= Beginning of Section =

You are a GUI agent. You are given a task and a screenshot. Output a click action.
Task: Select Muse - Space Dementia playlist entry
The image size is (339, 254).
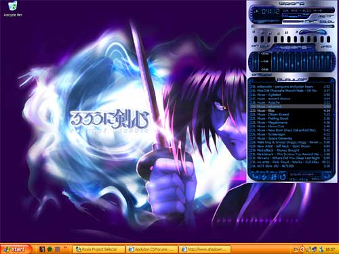(290, 138)
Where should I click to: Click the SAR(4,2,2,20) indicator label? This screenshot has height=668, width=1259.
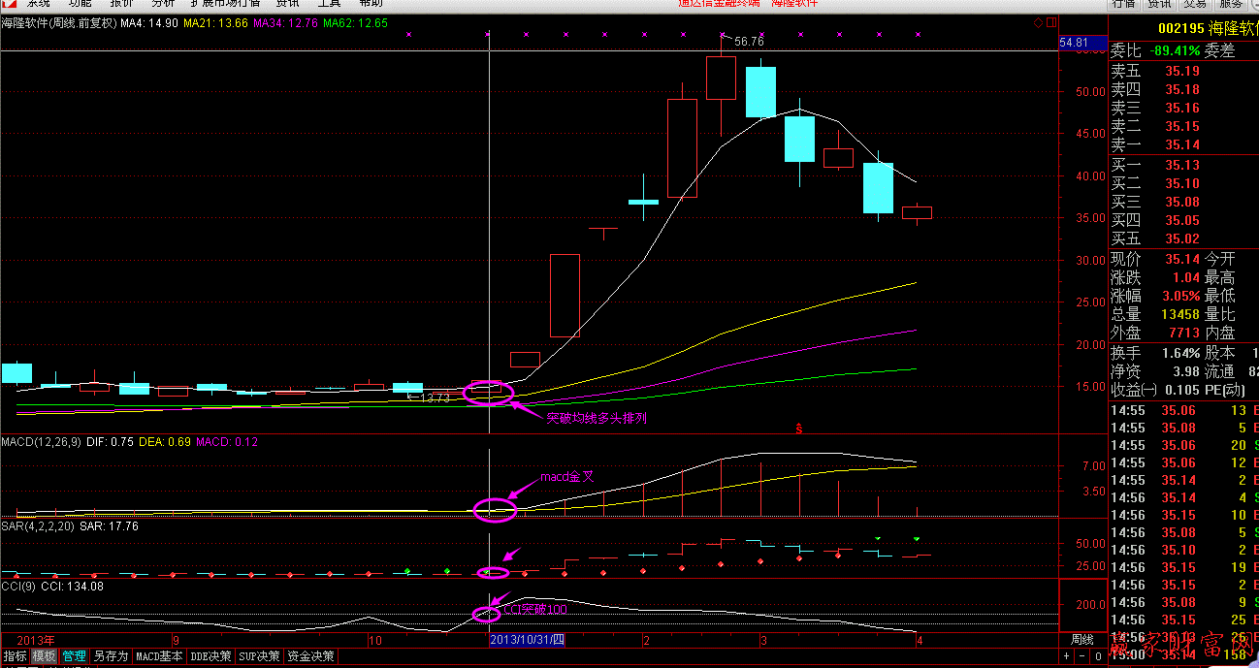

= End of Section =

Reproduce the records in full and leave the images behind.

Problem solution:
You are a GUI agent. You are given a task and a screenshot. Output a click action.
Task: Select Muse - Space Dementia playlist entry
The image size is (339, 254).
(290, 138)
Where should I click to: Click the SAR(4,2,2,20) indicator label? This screenshot has height=668, width=1259.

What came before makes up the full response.